Where have you been for the last two years?  This is not news.

: So exactly how is this going to be fast? I'm assuming that perl
: gets its speed in parsing its own code by having the parser/lexer
: code written in C and compiled to machine code form - as I see it,
: there would be a lot of overhead in running any modifiable on-the-fly
: parser - wouldn't the parser itself have to be recompiled each time
: the script was being parsed, before any compilation pass was made?

No, the standard parser will be distributed as Parrot machine code.
This is a conventional language bootstrap on an unconventional machine.

: And if the syntax of the regex engine *itself* was being modified,
: wouldn't there have to be a 'source' regex engine that was used to
: parse the modified regex engine, bootstrap itself, and which then
: would be used to compile perl?

No, you're confusing the run-time engine with the parser.  The regex
engine is Parrot itself, which is written in C.  There is no separate
regex engine.

: And what's the deal with this caller(MY).parser stuff? 

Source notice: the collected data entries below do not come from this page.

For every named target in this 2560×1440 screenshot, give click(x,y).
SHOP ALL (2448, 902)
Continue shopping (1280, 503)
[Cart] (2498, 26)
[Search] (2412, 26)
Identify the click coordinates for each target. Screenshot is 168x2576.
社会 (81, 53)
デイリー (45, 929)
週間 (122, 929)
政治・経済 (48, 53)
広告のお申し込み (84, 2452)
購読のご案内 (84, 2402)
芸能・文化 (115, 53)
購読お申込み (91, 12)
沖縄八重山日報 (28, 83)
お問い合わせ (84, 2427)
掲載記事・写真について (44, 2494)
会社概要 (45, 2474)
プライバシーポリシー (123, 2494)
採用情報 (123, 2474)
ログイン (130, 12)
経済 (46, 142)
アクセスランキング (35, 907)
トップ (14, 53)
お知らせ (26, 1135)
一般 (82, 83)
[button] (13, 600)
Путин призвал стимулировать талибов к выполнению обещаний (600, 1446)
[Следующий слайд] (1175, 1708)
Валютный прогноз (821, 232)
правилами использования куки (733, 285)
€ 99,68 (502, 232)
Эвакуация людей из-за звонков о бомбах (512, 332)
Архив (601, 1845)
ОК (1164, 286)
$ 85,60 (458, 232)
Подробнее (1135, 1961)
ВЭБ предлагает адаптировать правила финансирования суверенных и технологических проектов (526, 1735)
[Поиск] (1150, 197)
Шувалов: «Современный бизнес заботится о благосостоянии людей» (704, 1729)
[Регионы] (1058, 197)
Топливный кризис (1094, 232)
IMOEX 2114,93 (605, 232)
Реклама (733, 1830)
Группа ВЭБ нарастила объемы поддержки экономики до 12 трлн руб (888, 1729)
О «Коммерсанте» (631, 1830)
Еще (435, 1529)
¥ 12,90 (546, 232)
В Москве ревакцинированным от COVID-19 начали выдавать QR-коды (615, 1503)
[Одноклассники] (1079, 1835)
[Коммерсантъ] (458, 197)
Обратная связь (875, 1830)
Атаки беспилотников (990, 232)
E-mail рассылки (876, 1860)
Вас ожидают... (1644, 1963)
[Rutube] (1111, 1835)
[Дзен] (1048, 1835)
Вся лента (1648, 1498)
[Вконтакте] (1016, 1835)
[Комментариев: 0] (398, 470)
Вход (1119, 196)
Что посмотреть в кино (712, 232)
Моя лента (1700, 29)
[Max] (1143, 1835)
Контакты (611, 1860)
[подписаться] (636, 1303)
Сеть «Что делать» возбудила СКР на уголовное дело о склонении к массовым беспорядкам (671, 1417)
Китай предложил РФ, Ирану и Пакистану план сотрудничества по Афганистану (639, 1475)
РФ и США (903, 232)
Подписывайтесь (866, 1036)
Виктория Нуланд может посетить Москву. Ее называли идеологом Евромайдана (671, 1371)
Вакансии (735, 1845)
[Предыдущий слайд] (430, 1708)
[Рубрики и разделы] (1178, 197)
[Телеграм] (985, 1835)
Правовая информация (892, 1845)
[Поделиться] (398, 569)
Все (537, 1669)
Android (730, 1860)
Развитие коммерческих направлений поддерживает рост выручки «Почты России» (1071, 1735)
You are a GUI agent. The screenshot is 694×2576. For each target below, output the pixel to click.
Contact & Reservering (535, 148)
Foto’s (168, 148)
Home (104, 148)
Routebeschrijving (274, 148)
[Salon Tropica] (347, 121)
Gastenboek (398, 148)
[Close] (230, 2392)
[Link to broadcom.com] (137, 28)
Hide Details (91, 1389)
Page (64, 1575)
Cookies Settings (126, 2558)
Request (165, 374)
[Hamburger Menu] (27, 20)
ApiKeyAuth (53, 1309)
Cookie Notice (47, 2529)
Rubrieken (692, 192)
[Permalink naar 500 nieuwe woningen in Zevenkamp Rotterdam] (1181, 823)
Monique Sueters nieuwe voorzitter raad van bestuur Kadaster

That indicates in the abstract that we're switching parsers for
the rest of the caller's lexical scope.  Don't take the particular
notation too seriously.  But it's fundamental to Perl 6 that
the "mumble" of

    mumble { ... }

is allowed to have control of how the ... is parsed.

: Oh boy now I've gone and done it. *My* head's exploded.

If your head has exploded, you should avoid sausage factories.